Pantelis Papaioakeim

Personal information
- Born: 9 September 1975 (age 50) Thessaloniki, Greece
- Nationality: Greek
- Listed height: 6 ft 9 in (2.06 m)
- Listed weight: 240 lb (109 kg)

Career information
- Playing career: 1994–2016
- Position: Power forward / center

Career history
- 1994–2000: Philippos Thessaloniki
- 2000–2002: Iraklis
- 2002–2003: Makedonikos
- 2003–2004: AEK Athens
- 2004–2005: Iraklis
- 2005–2006: AEK Athens
- 2006–2008: Panellinios
- 2008–2010: Olympia Larissa
- 2013–2014: Ermis Lagkada
- 2015–2016: Aristotelis

= Pantelis Papaioakeim =

Greek basketball player

Panteleimon "Pantelis" Papaioakeim (alternate spelling: Papaeoakeim) (Παντελεήμων "Παντελής" Παπαϊωακείμ) (born 9 September 1975) is a retired Greek professional basketball player.

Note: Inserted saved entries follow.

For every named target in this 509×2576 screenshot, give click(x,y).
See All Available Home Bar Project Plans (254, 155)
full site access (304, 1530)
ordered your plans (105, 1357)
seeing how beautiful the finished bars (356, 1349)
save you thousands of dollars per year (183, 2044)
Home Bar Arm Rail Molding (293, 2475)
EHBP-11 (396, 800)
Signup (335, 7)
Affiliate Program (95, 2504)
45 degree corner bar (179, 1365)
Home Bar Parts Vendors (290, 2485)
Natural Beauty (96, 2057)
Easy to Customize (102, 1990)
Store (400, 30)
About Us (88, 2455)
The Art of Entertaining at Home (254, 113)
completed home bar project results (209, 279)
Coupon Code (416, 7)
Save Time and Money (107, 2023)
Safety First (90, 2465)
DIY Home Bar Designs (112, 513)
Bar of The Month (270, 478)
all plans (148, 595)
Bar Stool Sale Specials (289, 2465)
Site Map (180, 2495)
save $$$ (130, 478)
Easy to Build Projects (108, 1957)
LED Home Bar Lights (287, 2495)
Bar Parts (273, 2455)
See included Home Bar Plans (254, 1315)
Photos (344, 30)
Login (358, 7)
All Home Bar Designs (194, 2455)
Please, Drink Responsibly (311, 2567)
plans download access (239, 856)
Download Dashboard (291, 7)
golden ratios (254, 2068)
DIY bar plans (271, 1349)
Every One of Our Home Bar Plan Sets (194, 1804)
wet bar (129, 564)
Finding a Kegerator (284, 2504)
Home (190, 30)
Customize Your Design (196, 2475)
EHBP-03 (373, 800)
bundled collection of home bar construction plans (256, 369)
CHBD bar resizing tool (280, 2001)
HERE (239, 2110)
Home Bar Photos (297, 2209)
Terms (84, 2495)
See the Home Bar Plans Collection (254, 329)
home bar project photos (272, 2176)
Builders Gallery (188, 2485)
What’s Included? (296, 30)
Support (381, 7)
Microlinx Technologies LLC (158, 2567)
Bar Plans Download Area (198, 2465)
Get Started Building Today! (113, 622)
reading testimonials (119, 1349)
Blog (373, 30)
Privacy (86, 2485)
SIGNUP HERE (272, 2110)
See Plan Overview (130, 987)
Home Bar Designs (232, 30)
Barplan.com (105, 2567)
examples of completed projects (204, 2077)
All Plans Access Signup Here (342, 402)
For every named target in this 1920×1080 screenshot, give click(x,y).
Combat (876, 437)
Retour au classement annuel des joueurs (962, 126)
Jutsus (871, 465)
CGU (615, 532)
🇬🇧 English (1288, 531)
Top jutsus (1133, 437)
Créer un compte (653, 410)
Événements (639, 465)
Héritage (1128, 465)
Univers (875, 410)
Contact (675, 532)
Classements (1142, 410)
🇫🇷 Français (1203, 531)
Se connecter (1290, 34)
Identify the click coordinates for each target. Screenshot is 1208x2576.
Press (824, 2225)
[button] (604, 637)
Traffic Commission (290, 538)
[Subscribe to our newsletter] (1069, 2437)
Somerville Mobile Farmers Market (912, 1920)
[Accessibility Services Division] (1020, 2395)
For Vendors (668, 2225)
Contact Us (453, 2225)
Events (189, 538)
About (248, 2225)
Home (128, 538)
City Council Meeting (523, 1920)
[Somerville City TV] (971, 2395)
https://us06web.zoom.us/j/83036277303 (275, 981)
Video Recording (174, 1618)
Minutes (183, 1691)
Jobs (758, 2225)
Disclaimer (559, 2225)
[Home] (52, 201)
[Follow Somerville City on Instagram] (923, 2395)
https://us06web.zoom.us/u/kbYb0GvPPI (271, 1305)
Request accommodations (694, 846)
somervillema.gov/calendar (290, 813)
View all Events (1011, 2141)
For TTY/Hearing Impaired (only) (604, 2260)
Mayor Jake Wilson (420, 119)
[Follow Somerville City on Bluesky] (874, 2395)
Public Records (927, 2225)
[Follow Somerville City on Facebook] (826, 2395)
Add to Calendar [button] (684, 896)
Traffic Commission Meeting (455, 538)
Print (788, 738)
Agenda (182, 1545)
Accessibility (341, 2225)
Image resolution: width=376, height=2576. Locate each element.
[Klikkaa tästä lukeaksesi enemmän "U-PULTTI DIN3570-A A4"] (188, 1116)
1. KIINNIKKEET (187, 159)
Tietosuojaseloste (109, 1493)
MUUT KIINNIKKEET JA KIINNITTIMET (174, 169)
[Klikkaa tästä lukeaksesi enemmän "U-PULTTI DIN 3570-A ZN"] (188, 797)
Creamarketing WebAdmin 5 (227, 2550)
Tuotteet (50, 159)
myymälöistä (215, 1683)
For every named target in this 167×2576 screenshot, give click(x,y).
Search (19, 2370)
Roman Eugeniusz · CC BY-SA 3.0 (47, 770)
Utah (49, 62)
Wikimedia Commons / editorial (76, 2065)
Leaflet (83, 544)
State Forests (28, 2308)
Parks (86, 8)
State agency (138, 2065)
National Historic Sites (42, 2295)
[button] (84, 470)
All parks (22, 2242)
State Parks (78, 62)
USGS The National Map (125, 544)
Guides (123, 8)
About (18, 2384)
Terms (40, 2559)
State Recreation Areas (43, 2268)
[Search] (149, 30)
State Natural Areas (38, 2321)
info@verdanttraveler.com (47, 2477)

At a height of 2.06 m tall, he played at both the power forward and center positions.

==Professional career==
During his pro career, Papaioakeim played in the top-tier level Greek Basket League, and in the European-wide top-tier level EuroLeague.

==National team career==
Papaioakeim played with the Greece's under-26 national selection at the 2001 Mediterranean Games, where he won a silver medal.